This section documents the primary sketch implementations with their initialization, insertion, query, and merge APIs.

Count-Min Sketch (CMS)

Count-Min Sketch tracks approximate frequencies for keys using a 2D array of counters. It provides probabilistic guarantees on overestimation.

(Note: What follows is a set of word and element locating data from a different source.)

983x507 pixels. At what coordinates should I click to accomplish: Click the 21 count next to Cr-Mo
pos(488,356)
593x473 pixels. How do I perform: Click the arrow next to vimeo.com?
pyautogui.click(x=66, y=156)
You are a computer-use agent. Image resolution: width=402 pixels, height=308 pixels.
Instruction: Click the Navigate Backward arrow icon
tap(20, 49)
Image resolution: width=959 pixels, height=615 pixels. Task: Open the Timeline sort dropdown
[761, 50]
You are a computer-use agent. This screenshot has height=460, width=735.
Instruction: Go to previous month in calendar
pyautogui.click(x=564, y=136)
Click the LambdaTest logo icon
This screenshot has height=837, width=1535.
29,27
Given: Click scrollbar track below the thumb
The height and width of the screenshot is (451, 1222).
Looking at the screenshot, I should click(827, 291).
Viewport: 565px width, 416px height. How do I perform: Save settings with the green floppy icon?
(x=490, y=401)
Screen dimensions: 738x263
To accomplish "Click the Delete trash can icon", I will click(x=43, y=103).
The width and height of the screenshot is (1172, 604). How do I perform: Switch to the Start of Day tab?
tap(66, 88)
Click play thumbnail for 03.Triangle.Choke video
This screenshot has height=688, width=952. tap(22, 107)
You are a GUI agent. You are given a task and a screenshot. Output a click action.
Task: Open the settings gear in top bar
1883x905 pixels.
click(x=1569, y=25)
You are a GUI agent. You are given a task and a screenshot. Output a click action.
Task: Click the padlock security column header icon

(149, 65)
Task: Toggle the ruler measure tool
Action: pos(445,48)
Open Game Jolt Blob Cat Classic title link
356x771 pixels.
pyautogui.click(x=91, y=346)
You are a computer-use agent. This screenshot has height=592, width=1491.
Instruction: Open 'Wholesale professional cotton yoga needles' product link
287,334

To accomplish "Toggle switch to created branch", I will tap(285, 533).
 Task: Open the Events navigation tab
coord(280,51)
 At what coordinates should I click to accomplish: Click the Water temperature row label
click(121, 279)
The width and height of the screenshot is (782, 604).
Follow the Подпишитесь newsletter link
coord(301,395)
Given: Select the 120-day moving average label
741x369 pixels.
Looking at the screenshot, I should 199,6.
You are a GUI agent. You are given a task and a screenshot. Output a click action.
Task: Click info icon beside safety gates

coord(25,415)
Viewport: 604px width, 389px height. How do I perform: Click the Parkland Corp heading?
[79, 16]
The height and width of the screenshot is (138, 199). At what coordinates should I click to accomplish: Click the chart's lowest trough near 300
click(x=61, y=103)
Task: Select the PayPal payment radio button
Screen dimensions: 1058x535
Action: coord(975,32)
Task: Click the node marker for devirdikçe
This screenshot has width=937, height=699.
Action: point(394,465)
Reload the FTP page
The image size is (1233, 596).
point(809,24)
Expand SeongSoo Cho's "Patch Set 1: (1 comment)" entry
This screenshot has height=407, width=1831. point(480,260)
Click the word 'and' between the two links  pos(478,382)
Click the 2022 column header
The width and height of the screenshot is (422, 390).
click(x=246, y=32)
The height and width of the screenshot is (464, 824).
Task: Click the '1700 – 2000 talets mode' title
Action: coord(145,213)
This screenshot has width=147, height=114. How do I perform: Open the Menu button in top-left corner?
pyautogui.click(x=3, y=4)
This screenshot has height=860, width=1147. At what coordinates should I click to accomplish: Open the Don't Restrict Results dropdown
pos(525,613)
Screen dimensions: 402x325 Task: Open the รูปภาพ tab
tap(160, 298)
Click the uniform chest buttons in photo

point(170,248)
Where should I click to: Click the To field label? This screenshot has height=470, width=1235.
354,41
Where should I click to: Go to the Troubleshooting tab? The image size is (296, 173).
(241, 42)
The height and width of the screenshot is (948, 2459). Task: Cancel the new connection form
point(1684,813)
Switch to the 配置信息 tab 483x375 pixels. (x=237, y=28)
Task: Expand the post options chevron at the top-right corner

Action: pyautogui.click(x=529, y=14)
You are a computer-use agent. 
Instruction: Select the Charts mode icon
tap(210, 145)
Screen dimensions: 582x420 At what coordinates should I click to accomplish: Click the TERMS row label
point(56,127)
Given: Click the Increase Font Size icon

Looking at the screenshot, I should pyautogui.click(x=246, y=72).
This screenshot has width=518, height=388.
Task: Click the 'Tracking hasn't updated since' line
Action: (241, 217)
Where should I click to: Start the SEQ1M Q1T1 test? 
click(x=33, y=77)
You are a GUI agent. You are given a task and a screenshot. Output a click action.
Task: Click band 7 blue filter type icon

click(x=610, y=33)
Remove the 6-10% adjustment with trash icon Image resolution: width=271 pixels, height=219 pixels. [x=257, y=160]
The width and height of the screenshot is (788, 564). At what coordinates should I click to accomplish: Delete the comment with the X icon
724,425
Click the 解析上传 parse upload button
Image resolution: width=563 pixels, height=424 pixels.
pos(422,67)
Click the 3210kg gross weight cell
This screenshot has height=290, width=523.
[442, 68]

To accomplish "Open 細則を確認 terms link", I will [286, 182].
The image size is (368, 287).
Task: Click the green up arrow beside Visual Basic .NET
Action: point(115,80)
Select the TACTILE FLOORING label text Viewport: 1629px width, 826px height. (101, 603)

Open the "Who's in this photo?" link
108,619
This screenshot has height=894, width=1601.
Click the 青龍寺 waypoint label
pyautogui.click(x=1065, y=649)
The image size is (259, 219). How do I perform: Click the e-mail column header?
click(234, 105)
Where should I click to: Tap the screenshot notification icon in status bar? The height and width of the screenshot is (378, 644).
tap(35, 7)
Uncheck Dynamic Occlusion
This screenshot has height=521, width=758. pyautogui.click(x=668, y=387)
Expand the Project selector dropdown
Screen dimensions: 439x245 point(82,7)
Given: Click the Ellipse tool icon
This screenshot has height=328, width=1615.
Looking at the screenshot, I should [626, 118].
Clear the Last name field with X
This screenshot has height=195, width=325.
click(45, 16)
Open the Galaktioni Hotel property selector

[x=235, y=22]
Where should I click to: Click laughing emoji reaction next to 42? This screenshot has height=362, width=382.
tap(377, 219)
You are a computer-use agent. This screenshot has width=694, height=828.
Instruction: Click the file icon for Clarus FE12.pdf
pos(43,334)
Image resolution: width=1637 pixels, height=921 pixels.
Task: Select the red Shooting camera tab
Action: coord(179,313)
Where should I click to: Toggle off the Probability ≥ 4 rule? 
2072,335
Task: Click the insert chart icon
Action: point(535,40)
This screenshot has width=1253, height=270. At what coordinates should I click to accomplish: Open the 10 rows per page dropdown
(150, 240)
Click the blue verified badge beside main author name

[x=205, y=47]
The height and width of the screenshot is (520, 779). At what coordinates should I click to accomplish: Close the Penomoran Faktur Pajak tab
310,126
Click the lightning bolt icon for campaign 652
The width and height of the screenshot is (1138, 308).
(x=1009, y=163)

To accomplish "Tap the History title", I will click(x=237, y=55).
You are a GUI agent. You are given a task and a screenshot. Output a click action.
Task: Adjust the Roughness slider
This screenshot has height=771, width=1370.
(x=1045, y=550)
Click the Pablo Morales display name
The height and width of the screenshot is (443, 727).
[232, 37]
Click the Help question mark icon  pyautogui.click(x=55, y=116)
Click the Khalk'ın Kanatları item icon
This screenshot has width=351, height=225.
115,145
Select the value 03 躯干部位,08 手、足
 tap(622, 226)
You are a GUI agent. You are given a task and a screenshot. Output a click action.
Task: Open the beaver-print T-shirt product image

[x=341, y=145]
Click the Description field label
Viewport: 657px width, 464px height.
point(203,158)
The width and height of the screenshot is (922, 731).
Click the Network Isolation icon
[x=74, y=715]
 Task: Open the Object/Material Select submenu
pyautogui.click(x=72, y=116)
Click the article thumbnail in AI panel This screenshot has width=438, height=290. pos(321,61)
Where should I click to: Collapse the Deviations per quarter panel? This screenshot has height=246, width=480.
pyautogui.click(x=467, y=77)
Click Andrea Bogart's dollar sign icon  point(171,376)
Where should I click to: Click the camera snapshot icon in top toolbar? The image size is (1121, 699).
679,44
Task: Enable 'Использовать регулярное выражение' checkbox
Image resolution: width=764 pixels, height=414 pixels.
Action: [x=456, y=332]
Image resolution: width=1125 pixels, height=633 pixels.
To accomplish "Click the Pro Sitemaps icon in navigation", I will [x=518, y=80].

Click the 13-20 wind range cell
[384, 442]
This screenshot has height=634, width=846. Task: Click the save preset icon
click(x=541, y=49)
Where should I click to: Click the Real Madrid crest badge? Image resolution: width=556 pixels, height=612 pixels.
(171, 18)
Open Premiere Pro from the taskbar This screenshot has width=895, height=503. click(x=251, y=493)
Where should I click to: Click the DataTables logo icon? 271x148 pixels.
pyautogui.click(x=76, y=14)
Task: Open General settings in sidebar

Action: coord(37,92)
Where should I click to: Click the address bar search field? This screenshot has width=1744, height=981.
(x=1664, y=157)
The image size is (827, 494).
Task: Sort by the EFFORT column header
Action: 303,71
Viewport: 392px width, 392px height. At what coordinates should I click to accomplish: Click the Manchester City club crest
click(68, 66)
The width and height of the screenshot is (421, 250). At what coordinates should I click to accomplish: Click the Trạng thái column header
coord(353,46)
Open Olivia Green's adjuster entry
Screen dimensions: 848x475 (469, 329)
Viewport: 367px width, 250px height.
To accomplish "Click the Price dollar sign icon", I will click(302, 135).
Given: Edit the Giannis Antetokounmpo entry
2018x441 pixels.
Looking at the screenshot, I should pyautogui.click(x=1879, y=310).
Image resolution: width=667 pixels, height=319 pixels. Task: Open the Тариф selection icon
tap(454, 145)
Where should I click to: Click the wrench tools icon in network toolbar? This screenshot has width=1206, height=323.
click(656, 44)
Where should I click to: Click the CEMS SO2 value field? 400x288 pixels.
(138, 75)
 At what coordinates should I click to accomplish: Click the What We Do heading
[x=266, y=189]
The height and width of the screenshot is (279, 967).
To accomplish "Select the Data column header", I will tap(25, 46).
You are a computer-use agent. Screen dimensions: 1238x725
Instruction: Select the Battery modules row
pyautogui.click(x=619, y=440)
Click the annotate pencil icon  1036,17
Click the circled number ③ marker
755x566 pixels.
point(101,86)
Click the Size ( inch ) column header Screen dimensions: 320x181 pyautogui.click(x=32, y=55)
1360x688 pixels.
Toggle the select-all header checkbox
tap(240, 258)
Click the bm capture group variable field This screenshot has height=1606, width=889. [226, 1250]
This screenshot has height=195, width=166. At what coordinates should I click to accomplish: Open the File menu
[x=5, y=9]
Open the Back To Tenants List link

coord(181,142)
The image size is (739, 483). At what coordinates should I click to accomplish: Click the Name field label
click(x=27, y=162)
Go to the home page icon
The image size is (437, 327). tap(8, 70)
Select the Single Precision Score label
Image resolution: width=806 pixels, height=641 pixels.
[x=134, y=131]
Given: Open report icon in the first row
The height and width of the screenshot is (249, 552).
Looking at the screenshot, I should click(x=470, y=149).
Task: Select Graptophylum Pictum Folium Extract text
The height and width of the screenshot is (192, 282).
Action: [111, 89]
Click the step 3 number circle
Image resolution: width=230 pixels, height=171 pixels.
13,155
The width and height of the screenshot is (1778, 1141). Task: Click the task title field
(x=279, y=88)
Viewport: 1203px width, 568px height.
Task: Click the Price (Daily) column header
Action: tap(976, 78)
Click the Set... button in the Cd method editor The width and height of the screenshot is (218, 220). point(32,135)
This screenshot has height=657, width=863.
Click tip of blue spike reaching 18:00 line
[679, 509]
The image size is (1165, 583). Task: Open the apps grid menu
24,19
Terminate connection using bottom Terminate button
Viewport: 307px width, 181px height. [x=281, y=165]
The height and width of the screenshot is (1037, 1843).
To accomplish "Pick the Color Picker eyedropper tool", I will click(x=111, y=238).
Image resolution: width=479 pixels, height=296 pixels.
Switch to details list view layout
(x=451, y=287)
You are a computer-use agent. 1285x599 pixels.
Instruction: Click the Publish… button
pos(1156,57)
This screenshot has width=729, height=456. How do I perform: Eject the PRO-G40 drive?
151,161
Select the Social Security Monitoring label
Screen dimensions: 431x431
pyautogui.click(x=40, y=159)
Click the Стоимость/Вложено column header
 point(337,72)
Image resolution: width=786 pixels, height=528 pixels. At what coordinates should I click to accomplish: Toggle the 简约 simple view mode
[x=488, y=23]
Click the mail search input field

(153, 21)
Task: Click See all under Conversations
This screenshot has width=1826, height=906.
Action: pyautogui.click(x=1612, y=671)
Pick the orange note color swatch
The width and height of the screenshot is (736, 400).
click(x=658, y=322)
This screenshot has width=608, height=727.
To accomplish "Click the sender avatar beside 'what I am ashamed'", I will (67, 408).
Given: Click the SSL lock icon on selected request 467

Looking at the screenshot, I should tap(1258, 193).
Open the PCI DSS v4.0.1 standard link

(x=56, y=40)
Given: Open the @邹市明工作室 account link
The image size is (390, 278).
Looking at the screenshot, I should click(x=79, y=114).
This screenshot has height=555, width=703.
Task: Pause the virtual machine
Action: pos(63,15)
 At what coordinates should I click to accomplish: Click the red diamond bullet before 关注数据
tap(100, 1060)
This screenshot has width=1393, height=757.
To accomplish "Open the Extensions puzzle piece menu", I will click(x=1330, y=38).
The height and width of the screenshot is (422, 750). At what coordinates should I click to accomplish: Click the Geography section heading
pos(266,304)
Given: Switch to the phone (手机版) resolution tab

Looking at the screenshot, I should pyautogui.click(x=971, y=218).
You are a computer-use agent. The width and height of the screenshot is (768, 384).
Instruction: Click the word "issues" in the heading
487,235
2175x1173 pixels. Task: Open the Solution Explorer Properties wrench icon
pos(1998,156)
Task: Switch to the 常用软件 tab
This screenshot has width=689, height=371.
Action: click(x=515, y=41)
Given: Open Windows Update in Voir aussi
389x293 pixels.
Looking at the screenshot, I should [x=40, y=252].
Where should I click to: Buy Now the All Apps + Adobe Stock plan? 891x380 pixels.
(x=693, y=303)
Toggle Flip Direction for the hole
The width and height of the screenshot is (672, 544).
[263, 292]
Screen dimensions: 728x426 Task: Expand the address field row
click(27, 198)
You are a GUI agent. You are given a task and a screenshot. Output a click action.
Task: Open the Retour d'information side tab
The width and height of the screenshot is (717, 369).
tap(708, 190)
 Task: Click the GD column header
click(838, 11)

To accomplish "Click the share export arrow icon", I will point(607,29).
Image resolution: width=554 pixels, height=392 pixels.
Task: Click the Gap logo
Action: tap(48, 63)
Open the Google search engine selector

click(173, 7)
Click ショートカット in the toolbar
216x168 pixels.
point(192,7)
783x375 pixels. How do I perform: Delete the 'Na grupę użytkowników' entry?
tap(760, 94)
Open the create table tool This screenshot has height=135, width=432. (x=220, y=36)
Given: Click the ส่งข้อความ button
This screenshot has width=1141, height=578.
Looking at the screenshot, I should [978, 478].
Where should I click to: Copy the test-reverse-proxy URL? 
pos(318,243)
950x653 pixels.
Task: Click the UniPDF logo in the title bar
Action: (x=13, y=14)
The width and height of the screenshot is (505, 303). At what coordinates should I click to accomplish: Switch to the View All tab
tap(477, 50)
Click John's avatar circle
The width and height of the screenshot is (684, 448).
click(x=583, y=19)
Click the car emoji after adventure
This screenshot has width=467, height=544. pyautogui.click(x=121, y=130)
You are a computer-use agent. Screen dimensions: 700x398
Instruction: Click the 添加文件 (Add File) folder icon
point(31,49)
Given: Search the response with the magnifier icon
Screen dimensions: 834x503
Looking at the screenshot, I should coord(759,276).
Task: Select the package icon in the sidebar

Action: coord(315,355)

Initialize with default dimensions (3 rows x 4096 columns):

use sketchlib_rust::CountMin;

let mut cms = CountMin::default();

Or specify custom dimensions:

let mut cms = CountMin::with_dimensions(4, 2048);

Insert keys to track their frequency:

use sketchlib_rust::SketchInput;

let key = SketchInput::String("user_123".into());
cms.insert(&key);
cms.insert(&key);

Query the approximate frequency:

let estimate = cms.estimate(&key);
println!("estimated frequency: {}", estimate);

Merge two Count-Min sketches (must have identical dimensions):

let mut cms1 = CountMin::with_dimensions(3, 64);
let mut cms2 = CountMin::with_dimensions(3, 64);
let key = SketchInput::Str("event");

cms1.insert(&key);
cms2.insert(&key);
cms2.insert(&key);

cms1.merge(&cms2);
assert_eq!(cms1.estimate(&key), 3);

Count Sketch (CS)

Count Sketch uses signed counters with hash-based sign determination to provide unbiased frequency estimates via median aggregation.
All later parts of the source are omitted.